Trump-Xi Summit in Beijing Should Make Shared AI Risks a Priority

Security concerns prompted by the limited release of Anthropic’s Claude Mythos signal it is time to start a new government-to-government AI risk reduction dialogue between the United States and China, starting with the upcoming Trump-Xi summit, set to take place in Beijing next week. The purpose should not be to negotiate specific outcomes, but rather to lay the groundwork for a common understanding of both AI’s opportunities, as well as the range of its possible harmful and possible countermeasures. Some reports suggest the US and China are considering putting AI issues on the summit agenda.

The advent of Claude Mythos was apparently a gamechanger, with the administration now considering a US government review requirement before the release of new AI models. It should also motivate the administration to seek common ground with China to ensure that AI models do not facilitate the acquisition of biological or chemical weapons by bad actors and do not facilitate cyberattacks.

A growing chorus has called for this. New York Times columnist Thomas Friedman (twice) and journalist and author Sebastian Mallaby both urge cooperation between the US and China. AI researchers Christina Knight and Scott Singer argue that cooperation on controlling AI risks at the level of technical experts is possible and necessary. David Meale, former deputy chief of mission at the US embassy in Beijing, call for AI governance to be “a defining issue for the summit.” Professor S. Alex Yang and law scholar Angela Huyue Zhang say that the right response to Mythos is to put AI risk reduction “at the top of their agenda.”

We agree. Experts in the US and China already share a very general understanding of the harmful uses of AI and reasonable countermeasures. Recognized countermeasures include alignment techniques to make AI agents do what we want, and not what we don’t want, and control techniques that keep AI agents within safe environments and harden attack surfaces.

It is in the US interest to develop a more precise body of shared practices and control strategies with China.. As Yang and Zhang point out, a cyberattack that shuts down large parts of China’s manufacturing output would have global effects similar to the COVID pandemic.

In addition, China’s open source models are riskier than those developed in the US For instance, a recent risk evaluation of the Chinese model Kimi K2.5 shows that it does not reject requests to make bioweapons as reliably as US models do.

China might be ready for these discussions. As Carnegie Endowment for International Peace senior fellow Matt Sheehan pointed out, China now seems to be taking AI risks more seriously with the release of updated AI guidance from a key technical advisory committee that provided a public and realistic assessment of Chinese AI model vulnerabilities. Given that China has had generative AI regulations in place since 2023 and has recently updated them for “anthropomorphic” AI and the open-source AI agent OpenClaw, and the Trump administration seems to be considering a regulatory tilt toward more intervention rather than less, it seems like there would be an opportunity for substantive exchanges between the two sides.

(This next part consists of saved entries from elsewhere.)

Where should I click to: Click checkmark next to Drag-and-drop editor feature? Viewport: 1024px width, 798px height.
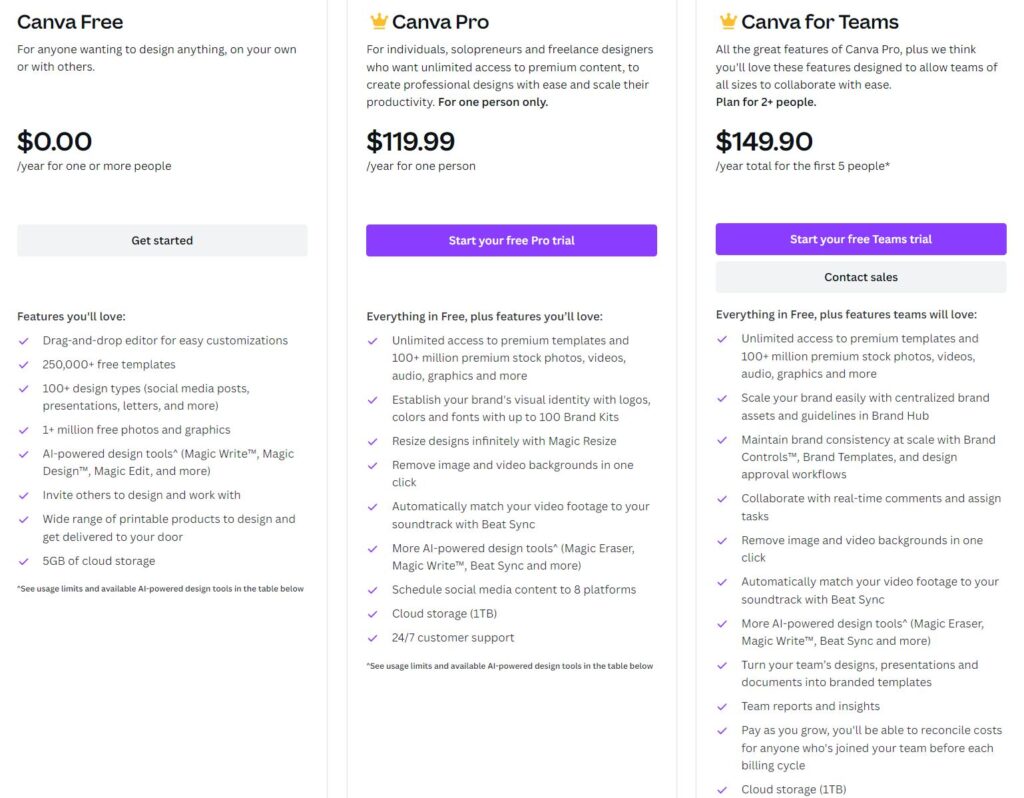24,341
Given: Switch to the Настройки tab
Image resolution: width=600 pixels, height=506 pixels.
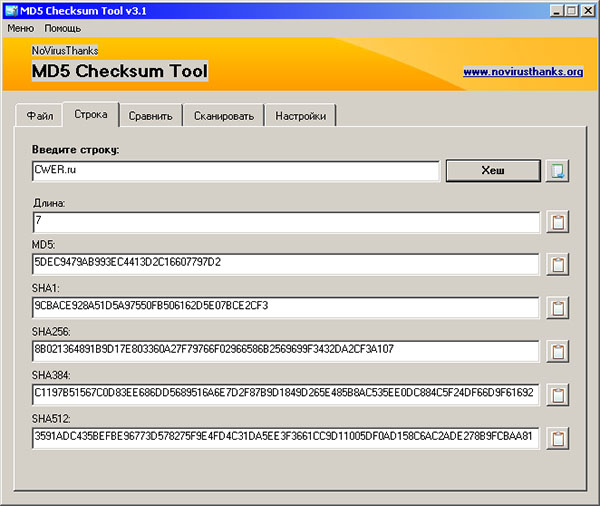Looking at the screenshot, I should 300,116.
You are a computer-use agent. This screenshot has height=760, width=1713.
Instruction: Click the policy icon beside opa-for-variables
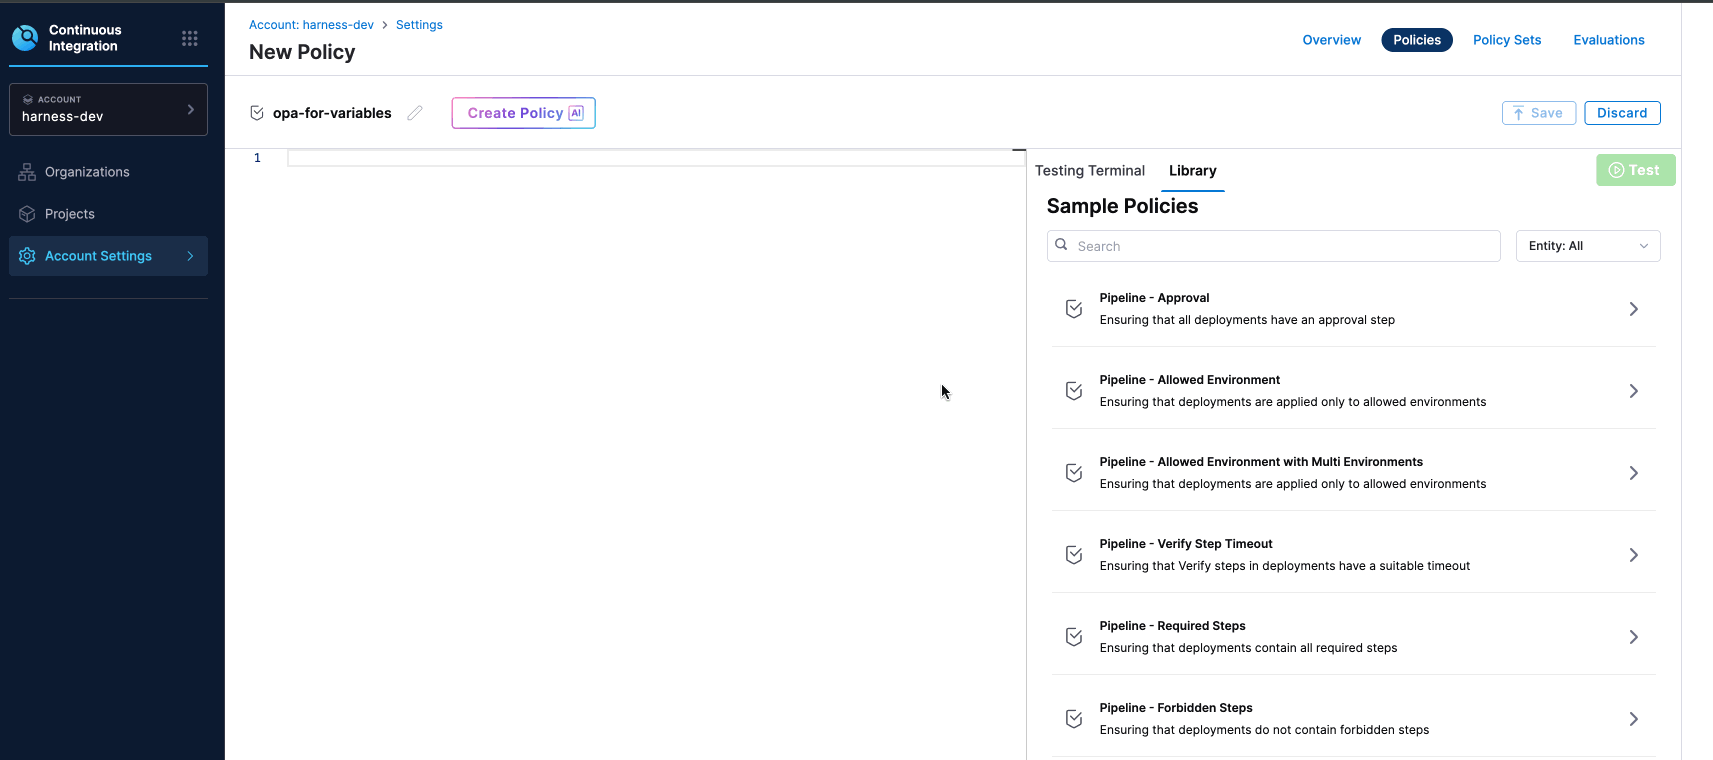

Track II discussions between various non-governmental groups have taken place over the years. For instance, since 2019, the Brookings Institution and the Center for International Security and Strategy at Tsinghua University have convened experts for an unofficial Track-II dialogue on artificial intelligence in national security. These dialogues helped lay the groundwork for a government-to-government meeting in Geneva in May 2024 focused on AI military applications.

While the informal conversations have continued and have produced some progress such as this year’s Brookings report on a common understanding of the AI risks from nonstate actors, the government-to-government dialogue has not been resumed. We agree with Brookings’ China expert, Kyle Chan, who thinks the upcoming summit should lead to “opening official communication channels on AI risks, developing nonbinding safety guidelines, and sharing limited information about AI misuse or safety incidents.” That conversation should be at the level of government technical experts.

The cooperation between the US and the former Soviet Union during the Cold War, while not completely analogous, is instructive. For example, the two countries collaborated on arms control verification technologies related to satellite monitoring methods, on-site inspection techniques, and data exchanges on missile systems. It should be possible for China and the US to exchange information on, say, the best ways for red teaming AI models in areas of concern such as biological or chemical weapons proliferation.

Claude Mythos confirms the need for cooperation on AI risk reduction. The administration should use the occasion of the Trump-Xi meeting to call for bilateral government dialogue on the issue.